All of the data below is to be copied exactly.

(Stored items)
○ ○ ○ ○ ○

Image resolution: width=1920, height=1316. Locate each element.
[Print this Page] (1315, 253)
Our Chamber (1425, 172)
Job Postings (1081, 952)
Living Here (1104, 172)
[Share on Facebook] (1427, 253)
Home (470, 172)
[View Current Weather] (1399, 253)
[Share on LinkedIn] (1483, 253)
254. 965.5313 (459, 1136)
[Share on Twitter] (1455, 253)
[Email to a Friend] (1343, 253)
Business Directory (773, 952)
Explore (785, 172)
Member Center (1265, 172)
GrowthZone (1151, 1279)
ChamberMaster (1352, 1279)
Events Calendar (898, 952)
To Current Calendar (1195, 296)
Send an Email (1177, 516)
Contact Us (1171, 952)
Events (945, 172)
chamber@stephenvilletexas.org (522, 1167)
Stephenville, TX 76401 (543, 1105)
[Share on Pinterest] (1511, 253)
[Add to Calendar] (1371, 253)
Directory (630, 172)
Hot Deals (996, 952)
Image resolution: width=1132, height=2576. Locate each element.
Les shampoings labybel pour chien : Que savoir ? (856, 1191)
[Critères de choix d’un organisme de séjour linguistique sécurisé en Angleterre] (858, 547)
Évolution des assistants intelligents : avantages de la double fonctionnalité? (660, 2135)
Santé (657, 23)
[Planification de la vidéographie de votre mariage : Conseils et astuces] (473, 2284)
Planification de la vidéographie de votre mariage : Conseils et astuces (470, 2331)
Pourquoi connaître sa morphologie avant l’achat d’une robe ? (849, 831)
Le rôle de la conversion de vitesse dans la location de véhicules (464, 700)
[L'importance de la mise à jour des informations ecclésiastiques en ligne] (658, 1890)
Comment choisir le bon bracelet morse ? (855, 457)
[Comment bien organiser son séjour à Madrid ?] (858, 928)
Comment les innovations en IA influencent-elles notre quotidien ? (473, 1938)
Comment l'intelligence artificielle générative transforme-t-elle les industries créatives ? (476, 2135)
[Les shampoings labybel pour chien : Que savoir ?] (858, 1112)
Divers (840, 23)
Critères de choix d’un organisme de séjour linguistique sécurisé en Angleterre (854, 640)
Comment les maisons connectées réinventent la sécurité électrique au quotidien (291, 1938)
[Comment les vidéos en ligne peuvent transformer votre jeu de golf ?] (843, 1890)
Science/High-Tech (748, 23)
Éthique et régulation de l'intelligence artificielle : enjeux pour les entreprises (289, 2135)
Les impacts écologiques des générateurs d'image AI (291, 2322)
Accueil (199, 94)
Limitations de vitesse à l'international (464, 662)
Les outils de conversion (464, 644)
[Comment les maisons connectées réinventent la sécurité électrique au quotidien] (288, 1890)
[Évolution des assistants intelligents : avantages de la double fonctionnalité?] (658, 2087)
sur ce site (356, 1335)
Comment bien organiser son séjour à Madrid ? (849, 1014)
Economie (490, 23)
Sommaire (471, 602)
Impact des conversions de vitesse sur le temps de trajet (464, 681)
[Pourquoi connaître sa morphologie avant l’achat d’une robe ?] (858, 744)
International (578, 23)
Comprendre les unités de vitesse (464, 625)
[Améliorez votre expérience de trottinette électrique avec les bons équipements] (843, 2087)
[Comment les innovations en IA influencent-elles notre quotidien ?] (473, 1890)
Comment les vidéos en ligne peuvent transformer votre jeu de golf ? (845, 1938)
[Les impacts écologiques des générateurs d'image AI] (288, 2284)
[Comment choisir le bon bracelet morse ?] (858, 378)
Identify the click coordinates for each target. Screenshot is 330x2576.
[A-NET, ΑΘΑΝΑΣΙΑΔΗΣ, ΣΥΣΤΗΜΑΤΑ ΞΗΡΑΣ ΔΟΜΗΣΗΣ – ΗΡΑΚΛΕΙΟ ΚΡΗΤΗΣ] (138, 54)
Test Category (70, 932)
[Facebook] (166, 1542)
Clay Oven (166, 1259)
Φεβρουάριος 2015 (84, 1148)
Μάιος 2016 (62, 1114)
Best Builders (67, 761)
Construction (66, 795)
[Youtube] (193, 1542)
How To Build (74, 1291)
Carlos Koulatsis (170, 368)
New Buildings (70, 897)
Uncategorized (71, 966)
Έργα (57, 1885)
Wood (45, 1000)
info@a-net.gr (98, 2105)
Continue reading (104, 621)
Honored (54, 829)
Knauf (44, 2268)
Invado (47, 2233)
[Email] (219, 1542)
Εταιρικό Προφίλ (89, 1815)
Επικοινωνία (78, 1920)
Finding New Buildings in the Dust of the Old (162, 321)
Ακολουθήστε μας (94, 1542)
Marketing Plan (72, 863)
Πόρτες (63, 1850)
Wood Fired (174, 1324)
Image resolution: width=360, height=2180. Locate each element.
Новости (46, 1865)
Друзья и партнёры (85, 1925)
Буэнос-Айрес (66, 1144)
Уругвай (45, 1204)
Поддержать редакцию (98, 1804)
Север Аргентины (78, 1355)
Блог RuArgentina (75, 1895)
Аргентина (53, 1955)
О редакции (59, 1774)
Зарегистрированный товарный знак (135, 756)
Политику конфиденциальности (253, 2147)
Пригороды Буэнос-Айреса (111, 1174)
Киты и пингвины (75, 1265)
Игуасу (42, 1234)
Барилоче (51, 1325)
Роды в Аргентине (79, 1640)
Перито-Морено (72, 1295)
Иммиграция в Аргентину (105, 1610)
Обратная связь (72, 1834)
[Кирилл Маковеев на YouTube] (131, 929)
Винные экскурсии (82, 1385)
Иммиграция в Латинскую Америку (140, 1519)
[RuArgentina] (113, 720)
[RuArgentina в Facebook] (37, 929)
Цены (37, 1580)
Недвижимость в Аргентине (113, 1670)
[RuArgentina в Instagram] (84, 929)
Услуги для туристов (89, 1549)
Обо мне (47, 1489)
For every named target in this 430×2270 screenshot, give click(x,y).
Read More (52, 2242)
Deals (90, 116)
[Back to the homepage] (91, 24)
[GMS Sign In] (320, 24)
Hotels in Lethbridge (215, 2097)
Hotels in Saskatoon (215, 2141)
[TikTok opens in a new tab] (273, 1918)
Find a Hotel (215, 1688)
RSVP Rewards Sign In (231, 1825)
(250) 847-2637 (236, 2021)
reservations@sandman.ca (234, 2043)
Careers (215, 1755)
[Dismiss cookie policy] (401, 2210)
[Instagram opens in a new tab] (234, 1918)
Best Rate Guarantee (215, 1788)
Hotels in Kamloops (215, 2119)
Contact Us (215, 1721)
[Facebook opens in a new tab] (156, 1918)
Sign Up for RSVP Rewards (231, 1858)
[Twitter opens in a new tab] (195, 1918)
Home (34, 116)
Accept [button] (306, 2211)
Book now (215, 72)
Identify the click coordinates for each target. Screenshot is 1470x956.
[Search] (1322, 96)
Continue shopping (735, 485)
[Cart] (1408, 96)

○ ○ ○ ○ ○

WRITTEN SOLUTION:
Image resolution: width=1920, height=1316. Locate each element.
[Print this Page] (1315, 253)
Our Chamber (1425, 172)
Job Postings (1081, 952)
Living Here (1104, 172)
[Share on Facebook] (1427, 253)
Home (470, 172)
[View Current Weather] (1399, 253)
[Share on LinkedIn] (1483, 253)
254. 965.5313 (459, 1136)
[Share on Twitter] (1455, 253)
[Email to a Friend] (1343, 253)
Business Directory (773, 952)
Explore (785, 172)
Member Center (1265, 172)
GrowthZone (1151, 1279)
ChamberMaster (1352, 1279)
Events Calendar (898, 952)
To Current Calendar (1195, 296)
Send an Email (1177, 516)
Contact Us (1171, 952)
Events (945, 172)
chamber@stephenvilletexas.org (522, 1167)
Stephenville, TX 76401 (543, 1105)
[Share on Pinterest] (1511, 253)
[Add to Calendar] (1371, 253)
Directory (630, 172)
Hot Deals (996, 952)
Image resolution: width=1132, height=2576. Locate each element.
Les shampoings labybel pour chien : Que savoir ? (856, 1191)
[Critères de choix d’un organisme de séjour linguistique sécurisé en Angleterre] (858, 547)
Évolution des assistants intelligents : avantages de la double fonctionnalité? (660, 2135)
Santé (657, 23)
[Planification de la vidéographie de votre mariage : Conseils et astuces] (473, 2284)
Planification de la vidéographie de votre mariage : Conseils et astuces (470, 2331)
Pourquoi connaître sa morphologie avant l’achat d’une robe ? (849, 831)
Le rôle de la conversion de vitesse dans la location de véhicules (464, 700)
[L'importance de la mise à jour des informations ecclésiastiques en ligne] (658, 1890)
Comment choisir le bon bracelet morse ? (855, 457)
[Comment bien organiser son séjour à Madrid ?] (858, 928)
Comment les innovations en IA influencent-elles notre quotidien ? (473, 1938)
Comment l'intelligence artificielle générative transforme-t-elle les industries créatives ? (476, 2135)
[Les shampoings labybel pour chien : Que savoir ?] (858, 1112)
Divers (840, 23)
Critères de choix d’un organisme de séjour linguistique sécurisé en Angleterre (854, 640)
Comment les maisons connectées réinventent la sécurité électrique au quotidien (291, 1938)
[Comment les vidéos en ligne peuvent transformer votre jeu de golf ?] (843, 1890)
Science/High-Tech (748, 23)
Éthique et régulation de l'intelligence artificielle : enjeux pour les entreprises (289, 2135)
Les impacts écologiques des générateurs d'image AI (291, 2322)
Accueil (199, 94)
Limitations de vitesse à l'international (464, 662)
Les outils de conversion (464, 644)
[Comment les maisons connectées réinventent la sécurité électrique au quotidien] (288, 1890)
[Évolution des assistants intelligents : avantages de la double fonctionnalité?] (658, 2087)
sur ce site (356, 1335)
Comment bien organiser son séjour à Madrid ? (849, 1014)
Economie (490, 23)
Sommaire (471, 602)
Impact des conversions de vitesse sur le temps de trajet (464, 681)
[Pourquoi connaître sa morphologie avant l’achat d’une robe ?] (858, 744)
International (578, 23)
Comprendre les unités de vitesse (464, 625)
[Améliorez votre expérience de trottinette électrique avec les bons équipements] (843, 2087)
[Comment les innovations en IA influencent-elles notre quotidien ?] (473, 1890)
Comment les vidéos en ligne peuvent transformer votre jeu de golf ? (845, 1938)
[Les impacts écologiques des générateurs d'image AI] (288, 2284)
[Comment choisir le bon bracelet morse ?] (858, 378)
Identify the click coordinates for each target. Screenshot is 330x2576.
[A-NET, ΑΘΑΝΑΣΙΑΔΗΣ, ΣΥΣΤΗΜΑΤΑ ΞΗΡΑΣ ΔΟΜΗΣΗΣ – ΗΡΑΚΛΕΙΟ ΚΡΗΤΗΣ] (138, 54)
Test Category (70, 932)
[Facebook] (166, 1542)
Clay Oven (166, 1259)
Φεβρουάριος 2015 (84, 1148)
Μάιος 2016 (62, 1114)
Best Builders (67, 761)
Construction (66, 795)
[Youtube] (193, 1542)
How To Build (74, 1291)
Carlos Koulatsis (170, 368)
New Buildings (70, 897)
Uncategorized (71, 966)
Έργα (57, 1885)
Wood (45, 1000)
info@a-net.gr (98, 2105)
Continue reading (104, 621)
Honored (54, 829)
Knauf (44, 2268)
Invado (47, 2233)
[Email] (219, 1542)
Εταιρικό Προφίλ (89, 1815)
Επικοινωνία (78, 1920)
Finding New Buildings in the Dust of the Old (162, 321)
Ακολουθήστε μας (94, 1542)
Marketing Plan (72, 863)
Πόρτες (63, 1850)
Wood Fired (174, 1324)
Image resolution: width=360, height=2180. Locate each element.
Новости (46, 1865)
Друзья и партнёры (85, 1925)
Буэнос-Айрес (66, 1144)
Уругвай (45, 1204)
Поддержать редакцию (98, 1804)
Север Аргентины (78, 1355)
Блог RuArgentina (75, 1895)
Аргентина (53, 1955)
О редакции (59, 1774)
Зарегистрированный товарный знак (135, 756)
Политику конфиденциальности (253, 2147)
Пригороды Буэнос-Айреса (111, 1174)
Киты и пингвины (75, 1265)
Игуасу (42, 1234)
Барилоче (51, 1325)
Роды в Аргентине (79, 1640)
Перито-Морено (72, 1295)
Иммиграция в Аргентину (105, 1610)
Обратная связь (72, 1834)
[Кирилл Маковеев на YouTube] (131, 929)
Винные экскурсии (82, 1385)
Иммиграция в Латинскую Америку (140, 1519)
[RuArgentina] (113, 720)
[RuArgentina в Facebook] (37, 929)
Цены (37, 1580)
Недвижимость в Аргентине (113, 1670)
[RuArgentina в Instagram] (84, 929)
Услуги для туристов (89, 1549)
Обо мне (47, 1489)
For every named target in this 430×2270 screenshot, give click(x,y).
Read More (52, 2242)
Deals (90, 116)
[Back to the homepage] (91, 24)
[GMS Sign In] (320, 24)
Hotels in Lethbridge (215, 2097)
Hotels in Saskatoon (215, 2141)
[TikTok opens in a new tab] (273, 1918)
Find a Hotel (215, 1688)
RSVP Rewards Sign In (231, 1825)
(250) 847-2637 (236, 2021)
reservations@sandman.ca (234, 2043)
Careers (215, 1755)
[Dismiss cookie policy] (401, 2210)
[Instagram opens in a new tab] (234, 1918)
Best Rate Guarantee (215, 1788)
Hotels in Kamloops (215, 2119)
Contact Us (215, 1721)
[Facebook opens in a new tab] (156, 1918)
Sign Up for RSVP Rewards (231, 1858)
[Twitter opens in a new tab] (195, 1918)
Home (34, 116)
Accept [button] (306, 2211)
Book now (215, 72)
Identify the click coordinates for each target. Screenshot is 1470x956.
[Search] (1322, 96)
Continue shopping (735, 485)
[Cart] (1408, 96)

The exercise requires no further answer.